Expression of Multiple Splice Variant Forms of RGS6 in Mouse Ventricular Myocytes

Expression of Multiple Splice Variant Forms of RGS6 in Mouse Ventricular Myocytes GPCR signaling in cardiac myocytes is essential for normal cardiovascular function. RGS proteins are key regulators of GPCR signaling due to their GAP activity toward G proteins. Recent studies have shown an essential role of RGS proteins in regulating chronotropic responses in mice, although the identity of the RGS proteins involved is unknown. RGS6 is one of three RGS genes expressed highly in atrial and ventricular cardiac myocytes (VCM). We undertook studies to determine whether RGS6 exists in multiple splice forms in VCM, in view of our evidence for the existence of thirty‐six human RGS6 splice forms. RGS6 immunoreactivity in VCM lysates co‐migrates with the DEP domain‐containing RGS6L splice forms. Nine C‐terminal forms of RGS6L exist in humans and each contains a complete or incomplete GGL domain. We amplified and cloned RGS6Lα2, a major RGS6L form in most tissues, from VCM and found it to be 98.7% identical to the human form.

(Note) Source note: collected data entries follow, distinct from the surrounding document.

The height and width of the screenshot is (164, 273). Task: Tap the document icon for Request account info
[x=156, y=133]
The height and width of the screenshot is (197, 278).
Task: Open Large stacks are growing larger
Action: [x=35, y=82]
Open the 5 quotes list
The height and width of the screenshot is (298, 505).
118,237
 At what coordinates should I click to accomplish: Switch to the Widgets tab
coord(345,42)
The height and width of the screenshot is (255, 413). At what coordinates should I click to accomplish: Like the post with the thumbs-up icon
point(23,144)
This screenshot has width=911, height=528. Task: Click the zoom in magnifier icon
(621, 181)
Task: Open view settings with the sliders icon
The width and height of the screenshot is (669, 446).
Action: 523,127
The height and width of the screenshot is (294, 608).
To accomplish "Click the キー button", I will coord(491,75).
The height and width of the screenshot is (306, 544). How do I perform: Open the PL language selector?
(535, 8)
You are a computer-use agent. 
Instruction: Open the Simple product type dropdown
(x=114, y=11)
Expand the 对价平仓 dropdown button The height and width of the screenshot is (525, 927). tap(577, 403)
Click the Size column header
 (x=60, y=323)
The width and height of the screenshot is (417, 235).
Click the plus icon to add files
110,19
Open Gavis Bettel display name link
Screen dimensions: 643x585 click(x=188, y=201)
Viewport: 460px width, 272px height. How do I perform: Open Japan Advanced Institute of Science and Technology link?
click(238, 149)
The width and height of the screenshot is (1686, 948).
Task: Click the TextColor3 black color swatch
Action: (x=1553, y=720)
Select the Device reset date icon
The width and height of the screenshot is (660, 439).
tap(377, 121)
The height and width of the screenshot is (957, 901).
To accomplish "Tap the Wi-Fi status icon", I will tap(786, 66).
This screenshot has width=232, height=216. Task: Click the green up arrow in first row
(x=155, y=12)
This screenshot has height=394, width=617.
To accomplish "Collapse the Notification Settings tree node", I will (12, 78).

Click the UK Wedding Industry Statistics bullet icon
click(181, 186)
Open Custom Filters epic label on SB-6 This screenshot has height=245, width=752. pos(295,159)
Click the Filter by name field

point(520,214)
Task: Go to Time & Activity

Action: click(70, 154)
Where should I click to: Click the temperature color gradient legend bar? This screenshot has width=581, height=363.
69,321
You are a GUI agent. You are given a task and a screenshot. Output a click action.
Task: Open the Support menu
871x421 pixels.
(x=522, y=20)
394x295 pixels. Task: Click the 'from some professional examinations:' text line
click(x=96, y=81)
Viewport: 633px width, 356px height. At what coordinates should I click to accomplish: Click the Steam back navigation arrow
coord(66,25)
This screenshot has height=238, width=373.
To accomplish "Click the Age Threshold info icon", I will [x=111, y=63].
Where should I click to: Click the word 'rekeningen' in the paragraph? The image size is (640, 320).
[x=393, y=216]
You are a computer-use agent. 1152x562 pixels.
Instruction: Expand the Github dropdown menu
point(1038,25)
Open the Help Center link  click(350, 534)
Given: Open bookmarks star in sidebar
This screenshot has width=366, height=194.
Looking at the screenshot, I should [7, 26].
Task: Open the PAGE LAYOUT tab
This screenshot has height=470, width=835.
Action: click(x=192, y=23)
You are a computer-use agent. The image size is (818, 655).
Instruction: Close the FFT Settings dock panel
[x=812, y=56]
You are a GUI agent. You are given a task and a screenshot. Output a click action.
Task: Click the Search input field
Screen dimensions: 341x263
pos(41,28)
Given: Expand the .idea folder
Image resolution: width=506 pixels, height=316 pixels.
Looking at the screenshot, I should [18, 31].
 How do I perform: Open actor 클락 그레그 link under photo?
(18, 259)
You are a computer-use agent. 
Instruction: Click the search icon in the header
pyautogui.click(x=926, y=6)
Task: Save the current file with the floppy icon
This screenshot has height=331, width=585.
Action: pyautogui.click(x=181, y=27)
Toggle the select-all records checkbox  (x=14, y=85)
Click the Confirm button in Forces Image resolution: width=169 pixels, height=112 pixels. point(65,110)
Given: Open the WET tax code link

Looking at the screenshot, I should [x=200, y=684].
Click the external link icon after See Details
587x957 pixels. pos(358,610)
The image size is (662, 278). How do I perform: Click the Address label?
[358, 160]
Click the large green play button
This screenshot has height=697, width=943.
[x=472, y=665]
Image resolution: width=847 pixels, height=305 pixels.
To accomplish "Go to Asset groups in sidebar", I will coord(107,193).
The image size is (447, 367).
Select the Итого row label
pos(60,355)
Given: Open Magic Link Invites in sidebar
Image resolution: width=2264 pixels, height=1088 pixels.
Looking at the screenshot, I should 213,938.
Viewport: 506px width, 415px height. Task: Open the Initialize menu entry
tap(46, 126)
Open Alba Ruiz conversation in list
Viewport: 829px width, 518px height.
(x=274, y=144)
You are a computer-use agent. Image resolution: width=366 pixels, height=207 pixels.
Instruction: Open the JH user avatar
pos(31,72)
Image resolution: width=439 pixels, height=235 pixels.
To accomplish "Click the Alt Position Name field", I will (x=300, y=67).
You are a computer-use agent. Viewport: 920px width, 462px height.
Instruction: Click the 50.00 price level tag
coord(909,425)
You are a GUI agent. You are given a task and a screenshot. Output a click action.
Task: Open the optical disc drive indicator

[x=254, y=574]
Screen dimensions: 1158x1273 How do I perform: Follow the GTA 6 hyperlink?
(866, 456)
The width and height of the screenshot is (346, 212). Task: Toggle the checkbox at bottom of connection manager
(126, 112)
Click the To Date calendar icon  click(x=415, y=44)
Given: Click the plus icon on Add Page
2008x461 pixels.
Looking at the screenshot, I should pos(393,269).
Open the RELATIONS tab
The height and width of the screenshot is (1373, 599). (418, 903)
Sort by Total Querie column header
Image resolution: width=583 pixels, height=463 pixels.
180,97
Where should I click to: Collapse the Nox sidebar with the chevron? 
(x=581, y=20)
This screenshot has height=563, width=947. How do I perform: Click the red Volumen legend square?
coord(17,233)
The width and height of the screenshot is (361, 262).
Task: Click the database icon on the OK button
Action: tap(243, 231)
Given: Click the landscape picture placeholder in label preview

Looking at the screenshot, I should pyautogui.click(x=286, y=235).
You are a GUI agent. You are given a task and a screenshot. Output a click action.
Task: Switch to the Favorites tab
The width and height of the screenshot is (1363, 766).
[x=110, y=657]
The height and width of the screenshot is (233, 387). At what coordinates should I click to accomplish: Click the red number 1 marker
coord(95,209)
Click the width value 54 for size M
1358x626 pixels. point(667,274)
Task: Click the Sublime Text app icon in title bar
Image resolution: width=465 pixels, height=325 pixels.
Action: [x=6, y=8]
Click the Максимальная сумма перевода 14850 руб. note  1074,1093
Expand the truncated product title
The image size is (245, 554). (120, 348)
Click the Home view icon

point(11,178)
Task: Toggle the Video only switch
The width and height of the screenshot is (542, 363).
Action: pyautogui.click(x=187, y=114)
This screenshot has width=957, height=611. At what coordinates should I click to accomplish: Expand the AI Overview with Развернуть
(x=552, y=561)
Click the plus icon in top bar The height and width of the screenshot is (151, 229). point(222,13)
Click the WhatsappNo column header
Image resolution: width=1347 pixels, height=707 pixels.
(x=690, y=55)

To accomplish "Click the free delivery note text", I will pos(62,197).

Using primers based upon mouse genomic sequence data, PCR was performed to determine which RGS6L C‐terminal splice forms are expressed in VCM. VCM express transcripts encoding each of the RGS6L C‐terminal splice forms, designated α1, α2, β1, β2, γ, δ, ε η and ζ. Notably, PCR products corresponding to the‐GGL forms of these transcripts are also present in VCM. Thus, VCM express multiple splice forms of RGS6L which may possess distinct roles in GPCR signaling in heart.